Загодя до свадьбы совершили торжественное посажение великого князя на престол. Иона освятил это событие пышно, значительно, явно желая внушить: Василий Васильевич будет править не благодаря ярлыку ханскому, а через получение скипетра и державы от Православной Церкви, её благословением. Архиерей умный и дальновидный вполне сознавал важность происходящего: впервые в русской истории возведение государя на злат стол проводилось не во Владимире, а в Москве. Здесь со времён святителя Петра находится митрополичья кафедра; а теперь будет и столица государства.

Новый смысл, приданный стараниями Ионы древнему обряду, почувствовали многие: и послы европейские, и князья удельные, бояре и воеводы, а пуще был недоволен ордынский царевич Мансыр Улан, прибывший со свитою. Он нарочито скучливо переминался с ноги на ногу, вздыхал досадливо, как бы от долготы действа, но азиатски бесстрастное лицо его не могло скрыть уязвления: непокорство показывала Русь, самочинность намечалась, а что возразишь? У нас, мол, таковы обычаи. Простодушные хитрецы. Научились всё-таки кое-чему от своих победителей. Тем и пришлось утешиться. Ему-то, Мансыру, что за дело, в конце концов? Скорее бы в пир, что ли…

От небывалого многолюдетва было душно. Обилие свечей великое, обилие золота слепящее. Когда в промежутках между возгласами владыки Ионы стоочимый собор замирал, слышнее становился треск свечного пламени и будто даже сильнее делался запах плавящего воска, сладкий, тяжкий. Сразу вслед за обычным началом: «Благословен Бог наш всегда, ныне и присно, и во веки веков», – унёсшимся звонко и внятно в купольное голубое пространство, светло-дымное от ладана, всегда возвышенно-радостное, – всё происходящее стало казаться Василию как во сне горделивом, какие бывали в детстве: летишь над землёй, куда хочешь, без крыльев, только усилием души переменяя направление полёта. Впервые ощутил он чувство власти, не только внушаемое ему с малых лет отцом, матерью, боярами, но переживаемое сейчас всем потрясённым существом его. Разве сравнимо с тем, как, скрипя зубами и головы клоня, ярлык от хана с Всеволожским принимали! Сейчас его власть княжеская освящается от Господа. И благоговейное внимание заполнивших храм людей – признание сей власти и покорение ей. И всё великолепие торжества, чинность и строгость его – утверждение законности этой власти из века в век. Посягновение на неё есть преступление и кощунство как непокорство воле Божией, коей всё совершается.
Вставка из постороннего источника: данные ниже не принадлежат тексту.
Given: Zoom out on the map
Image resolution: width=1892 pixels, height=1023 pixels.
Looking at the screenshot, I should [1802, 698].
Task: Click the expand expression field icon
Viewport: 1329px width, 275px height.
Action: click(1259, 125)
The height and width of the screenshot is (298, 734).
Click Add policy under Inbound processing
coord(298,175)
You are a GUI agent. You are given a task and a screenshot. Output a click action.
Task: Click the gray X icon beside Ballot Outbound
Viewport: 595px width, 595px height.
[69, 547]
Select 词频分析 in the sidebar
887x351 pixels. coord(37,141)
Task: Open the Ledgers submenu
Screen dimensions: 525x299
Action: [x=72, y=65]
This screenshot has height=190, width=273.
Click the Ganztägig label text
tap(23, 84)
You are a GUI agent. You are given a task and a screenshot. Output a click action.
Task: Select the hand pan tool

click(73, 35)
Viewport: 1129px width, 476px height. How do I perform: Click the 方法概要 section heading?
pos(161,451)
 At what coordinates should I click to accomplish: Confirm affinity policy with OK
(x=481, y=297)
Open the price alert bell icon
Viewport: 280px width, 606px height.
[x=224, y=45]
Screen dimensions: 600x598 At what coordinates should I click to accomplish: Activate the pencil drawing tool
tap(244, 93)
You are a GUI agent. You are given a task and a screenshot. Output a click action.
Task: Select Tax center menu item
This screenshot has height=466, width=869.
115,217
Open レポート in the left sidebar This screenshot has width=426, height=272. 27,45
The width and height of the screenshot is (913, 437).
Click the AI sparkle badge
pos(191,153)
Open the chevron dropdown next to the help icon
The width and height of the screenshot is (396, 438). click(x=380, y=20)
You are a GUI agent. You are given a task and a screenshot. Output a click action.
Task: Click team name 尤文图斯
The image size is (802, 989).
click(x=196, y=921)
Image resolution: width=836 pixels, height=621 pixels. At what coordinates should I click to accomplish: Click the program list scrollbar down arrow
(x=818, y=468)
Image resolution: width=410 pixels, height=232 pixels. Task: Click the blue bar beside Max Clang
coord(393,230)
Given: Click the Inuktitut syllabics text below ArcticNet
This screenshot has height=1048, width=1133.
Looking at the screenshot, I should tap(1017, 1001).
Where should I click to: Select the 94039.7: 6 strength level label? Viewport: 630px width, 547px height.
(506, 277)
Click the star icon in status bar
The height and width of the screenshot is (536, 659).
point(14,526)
«Умеренность во всём есть наилучшее дело», – не раз говаривал покойный владыка Фотий Антонию. Часто теперь эти слова на ум приходили. Да по-иному, чем раньше. Не успокоительной житейской мудростью: помаленьку, мол, не тщись усердствовать сверх разума, давай событиям тёщи своим чередом. Сокрушаясь сердцем от многоразличных познаний и богатея этими сокрушениями, всё ближе прозревал Антоний, как глубока мудрость каждого, самого простого и краткого слова, молвленного отцами церкви и сохранённого тысячеустым преданием. Так и сейчас вспоминалось нехитрое вроде бы заповедание владыки как побуждение к размышлению многотрудному. Что есть мера вещей?… А понятий?… А справедливости?… Какою мерою мерите, тако и вам отмерено будет. Господи, Господи, как понять, тою ли мерою мерю и что пытаюсь измерять, и кому сулюсь меры определять? Антоний чувствовал, как тонет в этих мыслях и страшно ему. Как нужен сейчас наставитель и советник духовно опытный! Рано, слишком рано оставил его владыка с поручением тяжким на будущее.